■ Your goal ■
Repeat the material below word for word, from its first line through the line containing "click(x=191, y=274)", including both of those lines.

* start Input for this task *

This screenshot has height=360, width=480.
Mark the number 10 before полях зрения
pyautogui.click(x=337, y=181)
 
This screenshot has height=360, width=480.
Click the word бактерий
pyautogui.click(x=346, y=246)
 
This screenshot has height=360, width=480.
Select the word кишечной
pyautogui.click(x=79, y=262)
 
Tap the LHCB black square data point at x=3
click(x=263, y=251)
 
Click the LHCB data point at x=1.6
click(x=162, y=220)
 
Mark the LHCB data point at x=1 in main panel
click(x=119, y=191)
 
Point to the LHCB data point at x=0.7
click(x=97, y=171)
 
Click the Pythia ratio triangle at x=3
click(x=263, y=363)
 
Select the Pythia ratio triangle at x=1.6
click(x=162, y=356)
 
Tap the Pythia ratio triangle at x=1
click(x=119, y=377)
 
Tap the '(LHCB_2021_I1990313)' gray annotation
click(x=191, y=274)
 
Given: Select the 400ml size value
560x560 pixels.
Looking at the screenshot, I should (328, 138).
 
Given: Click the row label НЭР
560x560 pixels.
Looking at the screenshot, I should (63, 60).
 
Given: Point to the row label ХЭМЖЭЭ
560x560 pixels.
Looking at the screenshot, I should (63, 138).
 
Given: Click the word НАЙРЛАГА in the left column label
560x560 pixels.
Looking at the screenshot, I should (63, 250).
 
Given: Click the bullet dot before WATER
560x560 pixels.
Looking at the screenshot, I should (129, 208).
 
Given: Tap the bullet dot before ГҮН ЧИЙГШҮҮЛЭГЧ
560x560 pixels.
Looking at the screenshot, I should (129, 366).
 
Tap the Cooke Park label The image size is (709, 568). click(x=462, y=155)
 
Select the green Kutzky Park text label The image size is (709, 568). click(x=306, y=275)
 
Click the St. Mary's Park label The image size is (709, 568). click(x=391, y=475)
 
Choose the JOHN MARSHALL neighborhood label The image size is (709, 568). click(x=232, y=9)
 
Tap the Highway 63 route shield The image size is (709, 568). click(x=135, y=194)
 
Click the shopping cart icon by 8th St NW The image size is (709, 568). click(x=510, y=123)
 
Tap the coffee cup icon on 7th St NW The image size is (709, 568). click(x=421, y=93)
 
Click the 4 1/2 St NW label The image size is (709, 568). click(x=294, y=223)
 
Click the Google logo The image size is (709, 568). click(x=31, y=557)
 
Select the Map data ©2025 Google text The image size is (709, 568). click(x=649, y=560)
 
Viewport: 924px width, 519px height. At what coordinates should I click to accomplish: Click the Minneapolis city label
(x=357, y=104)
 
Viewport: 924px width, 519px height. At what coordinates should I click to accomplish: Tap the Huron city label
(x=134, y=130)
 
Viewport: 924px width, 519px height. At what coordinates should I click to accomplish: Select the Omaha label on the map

* end Input for this task *

■ Task result ■
This screenshot has height=360, width=480.
Mark the number 10 before полях зрения
pyautogui.click(x=337, y=181)
 
This screenshot has height=360, width=480.
Click the word бактерий
pyautogui.click(x=346, y=246)
 
This screenshot has height=360, width=480.
Select the word кишечной
pyautogui.click(x=79, y=262)
 
Tap the LHCB black square data point at x=3
click(x=263, y=251)
 
Click the LHCB data point at x=1.6
click(x=162, y=220)
 
Mark the LHCB data point at x=1 in main panel
click(x=119, y=191)
 
Point to the LHCB data point at x=0.7
click(x=97, y=171)
 
Click the Pythia ratio triangle at x=3
click(x=263, y=363)
 
Select the Pythia ratio triangle at x=1.6
click(x=162, y=356)
 
Tap the Pythia ratio triangle at x=1
click(x=119, y=377)
 
Tap the '(LHCB_2021_I1990313)' gray annotation
click(x=191, y=274)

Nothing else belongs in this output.